The barber shop in Cedar Falls was more than just a gathering spot for tired old men with nothing better to do than to trim the few remaining wisps of gray from their temples and pass on the latest fish stories.
Brown's small shop sported two chairs, three barbers, off and on, the memorabilia of dozens of lives.
Terry Brown was the sixth generation of Browns to run the small shop.
His father had come back from the war, honored and decorated, just in time to take the reins from Jeremiah Brown, who'd cut hair in Cedar Falls for nearly forty years.

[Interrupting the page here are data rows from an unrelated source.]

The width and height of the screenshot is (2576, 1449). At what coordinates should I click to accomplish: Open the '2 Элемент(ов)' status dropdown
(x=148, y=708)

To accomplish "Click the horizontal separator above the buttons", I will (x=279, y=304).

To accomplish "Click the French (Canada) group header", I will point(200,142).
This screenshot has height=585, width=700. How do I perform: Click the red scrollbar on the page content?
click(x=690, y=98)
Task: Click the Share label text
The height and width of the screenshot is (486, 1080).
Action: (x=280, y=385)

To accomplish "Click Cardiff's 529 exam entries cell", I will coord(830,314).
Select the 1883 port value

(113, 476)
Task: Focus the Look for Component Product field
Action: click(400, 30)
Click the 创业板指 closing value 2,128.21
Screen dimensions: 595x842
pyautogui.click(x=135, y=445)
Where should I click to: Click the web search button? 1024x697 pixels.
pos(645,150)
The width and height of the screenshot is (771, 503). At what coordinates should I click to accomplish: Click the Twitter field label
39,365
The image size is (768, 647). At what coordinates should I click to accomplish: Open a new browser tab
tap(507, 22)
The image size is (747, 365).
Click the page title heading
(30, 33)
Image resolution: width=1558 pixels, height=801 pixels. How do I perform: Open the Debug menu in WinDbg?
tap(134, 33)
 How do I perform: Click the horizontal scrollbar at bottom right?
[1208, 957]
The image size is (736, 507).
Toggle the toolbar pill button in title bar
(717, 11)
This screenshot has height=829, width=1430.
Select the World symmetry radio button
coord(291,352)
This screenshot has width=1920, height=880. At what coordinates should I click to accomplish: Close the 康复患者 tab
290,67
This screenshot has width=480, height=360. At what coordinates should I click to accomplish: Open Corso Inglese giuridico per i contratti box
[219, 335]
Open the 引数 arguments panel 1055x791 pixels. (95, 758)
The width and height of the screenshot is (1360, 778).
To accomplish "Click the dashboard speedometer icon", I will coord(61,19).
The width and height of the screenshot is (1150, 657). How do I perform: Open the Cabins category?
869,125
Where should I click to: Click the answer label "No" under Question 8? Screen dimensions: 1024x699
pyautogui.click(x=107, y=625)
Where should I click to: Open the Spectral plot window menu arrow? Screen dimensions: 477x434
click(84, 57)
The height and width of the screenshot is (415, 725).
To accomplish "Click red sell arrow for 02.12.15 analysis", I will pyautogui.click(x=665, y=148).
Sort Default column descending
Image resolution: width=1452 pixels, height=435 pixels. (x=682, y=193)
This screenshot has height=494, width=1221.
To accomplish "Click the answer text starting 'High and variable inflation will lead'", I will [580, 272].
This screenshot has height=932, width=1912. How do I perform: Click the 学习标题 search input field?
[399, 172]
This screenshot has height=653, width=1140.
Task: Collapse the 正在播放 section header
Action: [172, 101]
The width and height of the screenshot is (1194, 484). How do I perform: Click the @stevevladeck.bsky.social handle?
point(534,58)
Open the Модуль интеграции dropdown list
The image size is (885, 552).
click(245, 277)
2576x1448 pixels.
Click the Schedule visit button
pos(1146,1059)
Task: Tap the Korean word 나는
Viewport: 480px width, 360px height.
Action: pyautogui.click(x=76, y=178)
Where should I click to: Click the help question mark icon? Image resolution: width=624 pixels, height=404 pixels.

There were sighs of relief when that torch was passed.
More than a few heads of hair had borne the mark of a slight palsy and unattended cataracts, but it hadn't been enough to keep them away.
Jeremy stood on the steps, taking in the changes time and weather had etched across the face of the old building.
He hadn't stepped foot in Cedar Falls in nearly ten years, but he remembered the last time he'd mounted the steps to Brown's Barber shop with a clarity that ran like cold rain down his spine.
Small details surfaced, details with more clarity than those he could have brought to mind from the breakfast barely cool in his stomach.
The aroma of his father's cigarette-scented flannel shirt, the rustle of leaves, rolling and scurrying down the sidewalks as he'd stepped up onto the curb.
Cars had been larger in those days, and Jeremy smaller.
The scents of gas and oil had carried on the wind, blending with wood-smoke and the acrid scent of burning leaves.
There had been chairs outside the shop in those days, metal chairs that bounced if you hit them just right, and leaned back nearly to the sidewalk behind if you had the proper size and age.
They were usually full, pulled close in beside the sand-filled ashtray and flanked by a Thermos cooler.
Now anti-smoking laws and open-container fines had ended all that, and what remained of the chairs themselves were deep scrapes in the wooden planks of the Main Street boardwalk.
Jeremy hesitated outside the door.
The exterior changes had done nothing to still the
presence
of the place.
He closed his eyes, and years melted away in an instant.
There were animals of all sorts lining the walls, some heads, fish so large they seemed surreal and improbable to a young boy whose fishing experience extended to Bluegill and catfish. There were the heads of deer, a bear, a wild pig, and in the corner, Jeremy's favorite, a stuffed mongoose poised in eternal battle with a coiled, moth-eaten snake.
There were tools of unknown use and origin, black and white photos so yellowed and dusty you had to stand with your nose pressed to the glass of their frames to make out the images.
Squat figures in black pants, black shoes and white shirts, standing in front of buildings that only peripherally resembled the city streets Jeremy had walked as a child.
And the wooden figurehead.
Jeremy stood, leaning against the frame of the doorway, and shook as the memory of that worm-eaten chunk of wood invaded and took over.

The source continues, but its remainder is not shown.